Spider smashed his fist into the table. The thick top board broke with a wooden scream. The drawers burst open, releasing a flood of loose papers, small boxes, and metal ink jars. A pungent cloud of expensive incense billowed from the wreckage. Spider seized half of the ruined table, top-board, drawers and all, and hurled it across the room. It crashed against the wall and shattered in an explosion of splinters.

Spider turned on his heel, slowly, deliberately. All blood drained from Karmash’s face, and his skin matched his hair in whiteness. Spider took two steps to the remaining table piece and studied it.

"I’m disappointed in you," he said.

Karmash opened his mouth to answer and closed it. Spider perched on the edge of the table wreck and looked at him. Karmash’s skin smelled of fear. It shuddered in his eyes, broke through in the clenched fingers of his big hands, showed itself in the way he bent his knees lightly, ready to run. Spider studied that fear and drank it in. It tasted sweet like a well-aged wine.

"Let’s go over this again," Spider said, pronouncing the words with a glass-sharp clarity in that patient, slow tone one used with a disobedient child or a woman one desired to infuriate. "Which part of my instructions wasn’t clear to you?"

Karmash swallowed. "All parts were clear, m’lord."

"They mustn’t have been, since your actions didn’t match my words. A miscommunication has occurred. Let’s pin it down. Reiterate what I ordered you to do."

Spider stared at Karmash, hard, unblinking. Their gazes locked, and Spider saw terror wash away any semblance of thought from Karmash’s eyes. The big man snapped into panicked stiffness. Karmash opened his mouth. No sound came. Sweat broke at his hairline and slid across pallid skin to the shield of white bushy eyebrows.

"Go ahead," Spider said.

Karmash strained and forced a small word from his mouth. "You …"

"I can’t hear you."

Karmash glanced away, muscles knotted along his jaw. He blinked rapidly, rigid as a board. Spider studied his neck, imagined himself reaching out, grasping the throat in the steel hold of his hand, crushing the wind-pipe until the cartilage popped with a light crunch under his fingers.

Karmash tried again. "You told me …"

"Yes?"

The voice caught in the big man’s throat. He stared at the floor, his eyes wide and almost black from the dilated pupils.

Too easy. Cringe, Karmash. Cringe and submit.

Karmash swayed a little. His nostrils didn’t flutter – he had forgotten to breathe. Another dozen heartbeats and he would faint. Spider toyed with the idea of bringing him to that point and decided against it with some regret. Too much trouble to wait for Karmash to come to.

"How long will you keep me waiting?" He let his tone and his stare ease just a fraction.
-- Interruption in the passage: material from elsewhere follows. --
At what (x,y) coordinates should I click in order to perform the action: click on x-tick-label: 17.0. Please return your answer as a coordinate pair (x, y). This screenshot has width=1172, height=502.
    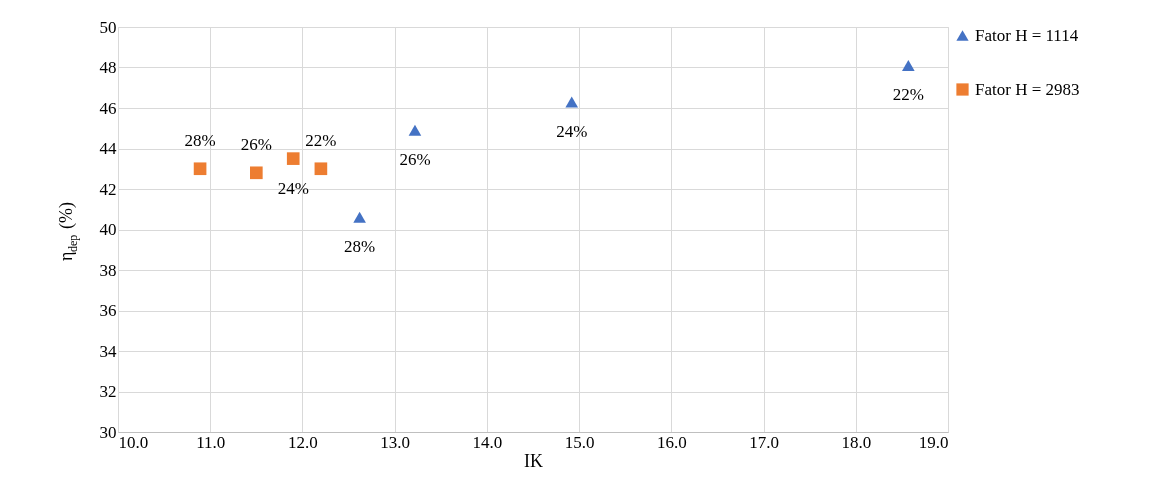
    Looking at the image, I should click on (764, 442).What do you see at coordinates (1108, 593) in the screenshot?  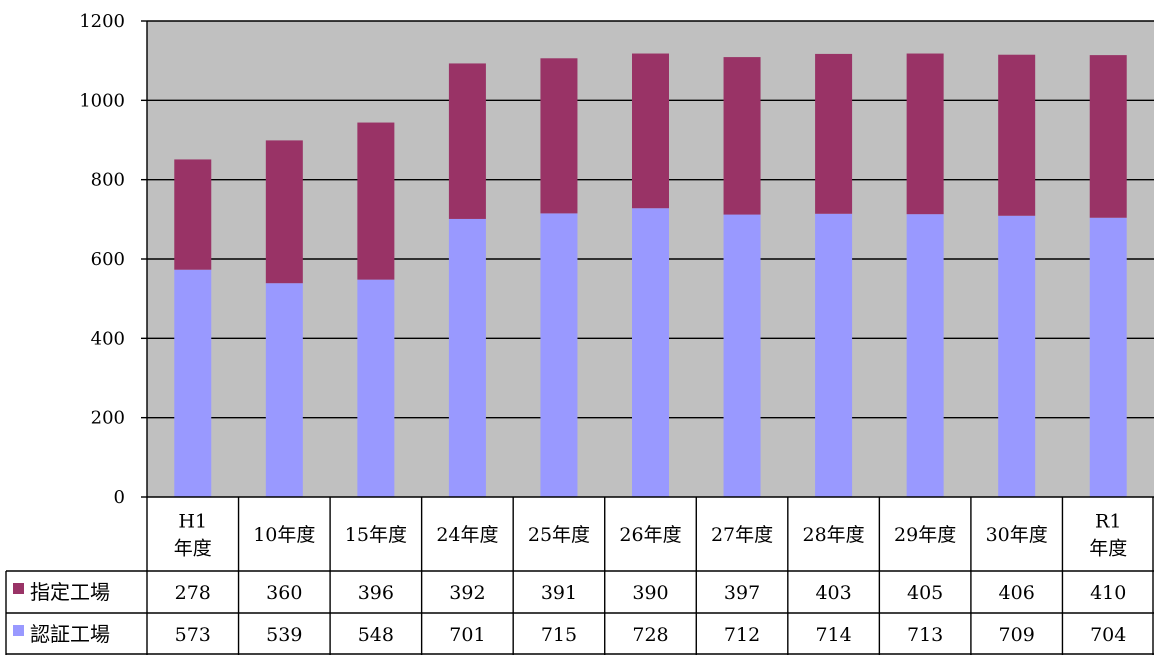 I see `table-cell-value: 410` at bounding box center [1108, 593].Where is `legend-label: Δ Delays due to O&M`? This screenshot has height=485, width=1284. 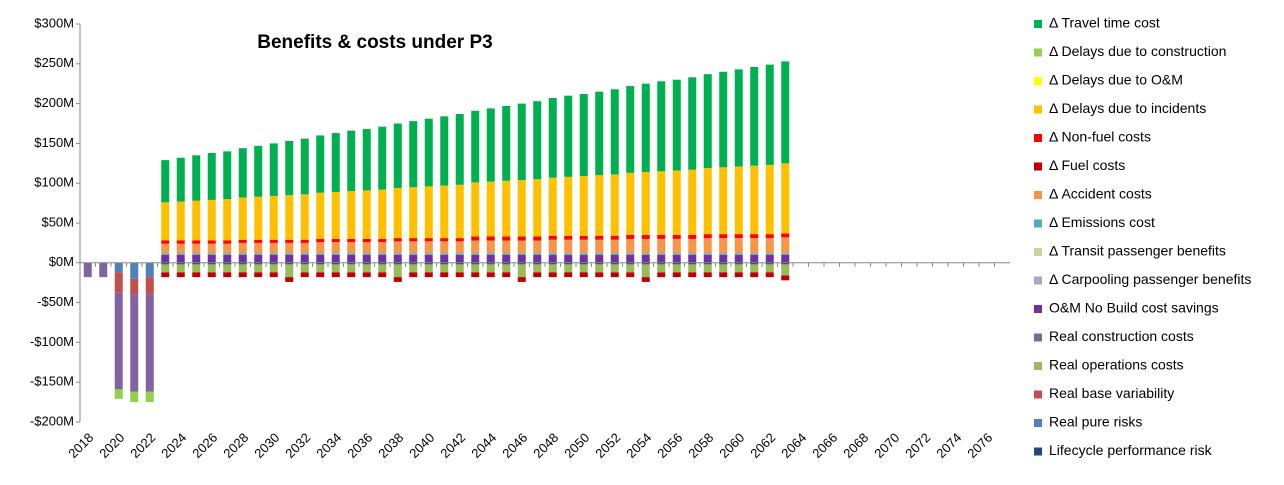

A fraction was enough. Karmash’s knees trembled. His nostrils flared, drawing the air in a frenzied rhythm, and Karmash shuddered, every nerve and muscle shaking. For a moment he looked limp like a rag doll, ready to come apart.

Spider waited. The second stage of fear, the release. Petrify the body in a panicked freeze, and the mind locked as well, cycling on the same thought. Release the body, and logic came back with ready fluidity. It was an animal response, a defensive mechanism of Mother Nature, who realized that given a chance, her bastard children would think themselves into the ground, so she freed them of the handicapping burden of their minds in times of imminent danger. At the core, we’re but animals, Spider thought. Come on, Karmash. Obey and don’t make me bare my teeth and roll you on your back again. I enjoy it entirely too much for my own good.

"You told me to find the girl," Karmash’s voice came in a shaky gush.

"And what did you do?"

"I sent Lavern to fetch her."

Spider put the fingers of his hands together, making a tent, and touched his index fingers to his lips, as if thinking. "So let me see if I got this right. I told you to find the girl, and you sent the dumbest, the most contumacious hunter we have. A hunter who has been twisted by his upgrades to the point of becoming fond of human flesh. Is that right?"